§ TASK TO COMPLETE
Please keep to the lines below from the one with "Click the Segment column header" through the one with "Given: Open the ellipsis", and restate them word for word, ends included.
+--
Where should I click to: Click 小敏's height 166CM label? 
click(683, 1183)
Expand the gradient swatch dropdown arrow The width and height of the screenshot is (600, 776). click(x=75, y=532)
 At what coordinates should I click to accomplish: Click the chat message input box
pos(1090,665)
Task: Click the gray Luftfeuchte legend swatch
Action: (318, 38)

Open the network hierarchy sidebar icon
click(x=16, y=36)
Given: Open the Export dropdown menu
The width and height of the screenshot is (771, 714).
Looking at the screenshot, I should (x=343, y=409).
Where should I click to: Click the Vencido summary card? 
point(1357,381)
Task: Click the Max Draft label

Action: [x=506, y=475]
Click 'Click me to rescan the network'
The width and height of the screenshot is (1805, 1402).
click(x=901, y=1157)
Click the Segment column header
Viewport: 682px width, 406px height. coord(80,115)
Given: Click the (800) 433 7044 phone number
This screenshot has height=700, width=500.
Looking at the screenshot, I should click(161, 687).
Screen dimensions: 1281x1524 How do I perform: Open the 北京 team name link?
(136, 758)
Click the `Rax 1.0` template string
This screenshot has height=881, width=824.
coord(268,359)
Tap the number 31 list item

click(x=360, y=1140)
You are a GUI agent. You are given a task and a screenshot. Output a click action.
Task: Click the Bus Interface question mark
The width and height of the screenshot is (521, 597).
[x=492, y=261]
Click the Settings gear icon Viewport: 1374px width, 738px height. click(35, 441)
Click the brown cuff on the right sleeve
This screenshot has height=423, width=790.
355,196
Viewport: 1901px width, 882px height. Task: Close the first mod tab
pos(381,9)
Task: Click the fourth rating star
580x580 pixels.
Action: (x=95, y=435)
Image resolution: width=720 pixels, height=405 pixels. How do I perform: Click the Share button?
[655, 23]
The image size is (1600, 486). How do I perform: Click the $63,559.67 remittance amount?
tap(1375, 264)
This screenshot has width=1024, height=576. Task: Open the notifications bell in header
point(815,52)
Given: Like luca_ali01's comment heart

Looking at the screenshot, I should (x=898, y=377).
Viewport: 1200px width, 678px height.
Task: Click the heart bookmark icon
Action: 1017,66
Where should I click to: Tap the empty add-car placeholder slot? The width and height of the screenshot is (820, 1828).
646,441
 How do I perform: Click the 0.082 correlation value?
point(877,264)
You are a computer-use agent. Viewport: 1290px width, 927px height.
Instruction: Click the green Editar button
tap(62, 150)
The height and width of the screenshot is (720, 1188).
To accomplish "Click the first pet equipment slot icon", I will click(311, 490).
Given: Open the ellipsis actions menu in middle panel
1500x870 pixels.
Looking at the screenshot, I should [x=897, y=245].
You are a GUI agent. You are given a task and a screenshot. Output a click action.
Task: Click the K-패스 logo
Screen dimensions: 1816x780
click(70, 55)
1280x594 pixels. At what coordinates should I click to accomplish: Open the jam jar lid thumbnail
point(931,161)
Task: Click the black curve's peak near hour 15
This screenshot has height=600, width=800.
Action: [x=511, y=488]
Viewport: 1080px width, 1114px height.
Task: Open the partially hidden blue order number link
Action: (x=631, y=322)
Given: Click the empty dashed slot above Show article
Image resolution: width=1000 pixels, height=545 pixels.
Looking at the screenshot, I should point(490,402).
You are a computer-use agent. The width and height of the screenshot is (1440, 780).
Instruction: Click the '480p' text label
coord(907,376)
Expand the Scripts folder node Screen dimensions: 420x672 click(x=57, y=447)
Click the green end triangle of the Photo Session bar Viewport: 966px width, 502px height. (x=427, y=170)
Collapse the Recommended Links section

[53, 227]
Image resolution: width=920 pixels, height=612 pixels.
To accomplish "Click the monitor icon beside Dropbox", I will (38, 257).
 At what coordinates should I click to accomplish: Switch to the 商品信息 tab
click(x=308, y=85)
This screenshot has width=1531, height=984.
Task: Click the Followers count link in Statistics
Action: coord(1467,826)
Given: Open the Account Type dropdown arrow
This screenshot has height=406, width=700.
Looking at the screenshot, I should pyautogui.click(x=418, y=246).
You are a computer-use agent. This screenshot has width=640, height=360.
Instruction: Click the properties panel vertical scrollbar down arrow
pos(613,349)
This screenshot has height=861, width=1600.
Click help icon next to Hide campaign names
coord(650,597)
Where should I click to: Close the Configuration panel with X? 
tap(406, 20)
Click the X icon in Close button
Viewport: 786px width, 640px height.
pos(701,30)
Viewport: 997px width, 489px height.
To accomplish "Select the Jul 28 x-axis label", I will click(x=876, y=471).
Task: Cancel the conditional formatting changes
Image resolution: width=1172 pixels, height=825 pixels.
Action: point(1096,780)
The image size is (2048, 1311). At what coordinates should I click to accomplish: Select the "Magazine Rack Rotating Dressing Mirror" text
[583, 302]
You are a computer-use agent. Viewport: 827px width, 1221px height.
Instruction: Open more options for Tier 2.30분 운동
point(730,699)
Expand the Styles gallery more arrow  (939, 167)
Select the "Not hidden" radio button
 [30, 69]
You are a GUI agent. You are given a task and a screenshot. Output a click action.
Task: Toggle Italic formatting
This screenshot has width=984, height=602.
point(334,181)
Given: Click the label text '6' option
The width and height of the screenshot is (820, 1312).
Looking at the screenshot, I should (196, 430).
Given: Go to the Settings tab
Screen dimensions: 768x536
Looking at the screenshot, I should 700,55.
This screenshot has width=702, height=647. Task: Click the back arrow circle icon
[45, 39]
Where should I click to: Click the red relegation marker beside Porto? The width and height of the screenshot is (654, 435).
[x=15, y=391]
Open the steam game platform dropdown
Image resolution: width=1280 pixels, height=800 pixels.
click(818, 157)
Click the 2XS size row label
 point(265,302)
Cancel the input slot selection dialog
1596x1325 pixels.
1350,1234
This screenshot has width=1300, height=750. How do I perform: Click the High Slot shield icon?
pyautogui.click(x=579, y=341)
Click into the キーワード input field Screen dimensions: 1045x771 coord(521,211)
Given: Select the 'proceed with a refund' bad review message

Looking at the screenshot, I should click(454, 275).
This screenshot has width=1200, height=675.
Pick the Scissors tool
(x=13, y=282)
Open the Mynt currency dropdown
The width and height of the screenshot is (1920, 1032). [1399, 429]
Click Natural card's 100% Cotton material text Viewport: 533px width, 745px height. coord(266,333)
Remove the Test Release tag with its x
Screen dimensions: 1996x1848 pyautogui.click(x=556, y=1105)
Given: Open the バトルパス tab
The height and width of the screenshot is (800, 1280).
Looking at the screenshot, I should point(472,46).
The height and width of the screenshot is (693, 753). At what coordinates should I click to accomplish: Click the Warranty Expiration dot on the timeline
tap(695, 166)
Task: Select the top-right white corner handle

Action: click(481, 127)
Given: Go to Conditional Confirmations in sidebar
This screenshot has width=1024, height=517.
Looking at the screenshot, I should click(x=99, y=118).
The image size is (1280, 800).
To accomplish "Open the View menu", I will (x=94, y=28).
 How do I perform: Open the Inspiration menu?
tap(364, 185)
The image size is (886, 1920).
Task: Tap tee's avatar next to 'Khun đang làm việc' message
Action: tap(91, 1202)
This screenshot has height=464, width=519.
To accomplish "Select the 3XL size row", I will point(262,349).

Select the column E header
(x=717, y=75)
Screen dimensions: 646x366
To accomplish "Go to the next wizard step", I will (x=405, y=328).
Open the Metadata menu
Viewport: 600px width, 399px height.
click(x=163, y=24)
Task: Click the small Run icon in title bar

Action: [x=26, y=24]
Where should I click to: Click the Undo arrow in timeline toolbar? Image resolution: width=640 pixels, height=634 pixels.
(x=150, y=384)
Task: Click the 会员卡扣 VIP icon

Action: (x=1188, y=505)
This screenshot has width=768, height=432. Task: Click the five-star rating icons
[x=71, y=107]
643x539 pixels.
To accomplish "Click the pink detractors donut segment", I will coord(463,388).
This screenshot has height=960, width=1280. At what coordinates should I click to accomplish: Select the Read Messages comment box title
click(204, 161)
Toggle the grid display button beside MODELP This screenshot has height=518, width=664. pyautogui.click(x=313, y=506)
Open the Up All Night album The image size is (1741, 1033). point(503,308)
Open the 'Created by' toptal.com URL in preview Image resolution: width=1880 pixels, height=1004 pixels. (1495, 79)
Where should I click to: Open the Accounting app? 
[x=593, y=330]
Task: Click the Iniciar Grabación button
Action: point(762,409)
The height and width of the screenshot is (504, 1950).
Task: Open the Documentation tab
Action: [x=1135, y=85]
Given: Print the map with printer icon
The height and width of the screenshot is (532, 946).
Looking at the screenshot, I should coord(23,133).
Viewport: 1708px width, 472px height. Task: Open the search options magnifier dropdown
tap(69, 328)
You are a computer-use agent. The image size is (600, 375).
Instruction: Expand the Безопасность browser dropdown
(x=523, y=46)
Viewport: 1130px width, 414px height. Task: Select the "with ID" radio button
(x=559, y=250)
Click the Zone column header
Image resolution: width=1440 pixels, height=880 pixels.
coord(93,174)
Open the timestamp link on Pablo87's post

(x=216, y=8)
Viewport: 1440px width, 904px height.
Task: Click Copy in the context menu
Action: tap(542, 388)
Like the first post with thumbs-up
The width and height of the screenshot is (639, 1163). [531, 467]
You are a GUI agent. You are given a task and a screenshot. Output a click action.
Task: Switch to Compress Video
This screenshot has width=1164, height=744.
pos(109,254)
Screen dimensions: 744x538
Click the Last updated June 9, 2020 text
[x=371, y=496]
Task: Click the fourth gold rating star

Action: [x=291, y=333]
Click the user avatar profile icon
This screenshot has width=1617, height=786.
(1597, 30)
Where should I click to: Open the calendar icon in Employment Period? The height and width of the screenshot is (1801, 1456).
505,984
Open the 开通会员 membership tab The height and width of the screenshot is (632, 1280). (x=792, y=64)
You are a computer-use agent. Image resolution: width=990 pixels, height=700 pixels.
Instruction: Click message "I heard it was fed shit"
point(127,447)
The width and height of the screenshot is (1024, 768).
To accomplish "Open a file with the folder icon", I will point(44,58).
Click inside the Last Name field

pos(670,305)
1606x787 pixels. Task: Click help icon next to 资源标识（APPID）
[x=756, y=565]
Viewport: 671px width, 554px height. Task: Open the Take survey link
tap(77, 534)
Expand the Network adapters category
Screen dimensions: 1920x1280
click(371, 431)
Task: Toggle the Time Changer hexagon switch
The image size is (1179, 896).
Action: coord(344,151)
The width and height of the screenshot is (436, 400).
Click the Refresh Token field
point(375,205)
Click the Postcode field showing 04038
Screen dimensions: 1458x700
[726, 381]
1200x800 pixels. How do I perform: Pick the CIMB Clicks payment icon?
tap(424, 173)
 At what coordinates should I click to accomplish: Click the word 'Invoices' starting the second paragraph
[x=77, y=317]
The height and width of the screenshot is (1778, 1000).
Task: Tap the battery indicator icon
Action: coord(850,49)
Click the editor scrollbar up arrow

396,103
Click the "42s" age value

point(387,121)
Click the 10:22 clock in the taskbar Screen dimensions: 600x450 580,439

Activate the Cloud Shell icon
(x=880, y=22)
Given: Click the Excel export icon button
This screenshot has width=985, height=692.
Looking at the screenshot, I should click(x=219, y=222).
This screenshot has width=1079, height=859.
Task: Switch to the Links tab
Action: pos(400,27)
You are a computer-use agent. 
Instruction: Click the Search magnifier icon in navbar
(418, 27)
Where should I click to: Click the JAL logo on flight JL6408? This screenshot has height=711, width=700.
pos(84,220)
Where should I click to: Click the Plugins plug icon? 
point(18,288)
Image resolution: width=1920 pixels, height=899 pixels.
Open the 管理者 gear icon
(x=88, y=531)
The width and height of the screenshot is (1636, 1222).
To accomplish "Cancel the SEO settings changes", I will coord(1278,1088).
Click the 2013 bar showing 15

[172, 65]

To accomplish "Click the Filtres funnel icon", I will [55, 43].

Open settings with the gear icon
+--
§ SOLVED EXERCISE
Click the Segment column header
Viewport: 682px width, 406px height. coord(80,115)
Given: Click the (800) 433 7044 phone number
This screenshot has height=700, width=500.
Looking at the screenshot, I should click(161, 687).
Screen dimensions: 1281x1524 How do I perform: Open the 北京 team name link?
(136, 758)
Click the `Rax 1.0` template string
This screenshot has height=881, width=824.
coord(268,359)
Tap the number 31 list item

click(x=360, y=1140)
You are a GUI agent. You are given a task and a screenshot. Output a click action.
Task: Click the Bus Interface question mark
The width and height of the screenshot is (521, 597).
[x=492, y=261]
Click the Settings gear icon Viewport: 1374px width, 738px height. click(35, 441)
Click the brown cuff on the right sleeve
This screenshot has height=423, width=790.
355,196
Viewport: 1901px width, 882px height. Task: Close the first mod tab
pos(381,9)
Task: Click the fourth rating star
580x580 pixels.
Action: (x=95, y=435)
Image resolution: width=720 pixels, height=405 pixels. How do I perform: Click the Share button?
[655, 23]
The image size is (1600, 486). How do I perform: Click the $63,559.67 remittance amount?
tap(1375, 264)
This screenshot has width=1024, height=576. Task: Open the notifications bell in header
point(815,52)
Given: Like luca_ali01's comment heart

Looking at the screenshot, I should (x=898, y=377).
Viewport: 1200px width, 678px height.
Task: Click the heart bookmark icon
Action: 1017,66
Where should I click to: Tap the empty add-car placeholder slot? The width and height of the screenshot is (820, 1828).
646,441
 How do I perform: Click the 0.082 correlation value?
point(877,264)
You are a computer-use agent. Viewport: 1290px width, 927px height.
Instruction: Click the green Editar button
tap(62, 150)
The height and width of the screenshot is (720, 1188).
To accomplish "Click the first pet equipment slot icon", I will click(311, 490).
Given: Open the ellipsis actions menu in middle panel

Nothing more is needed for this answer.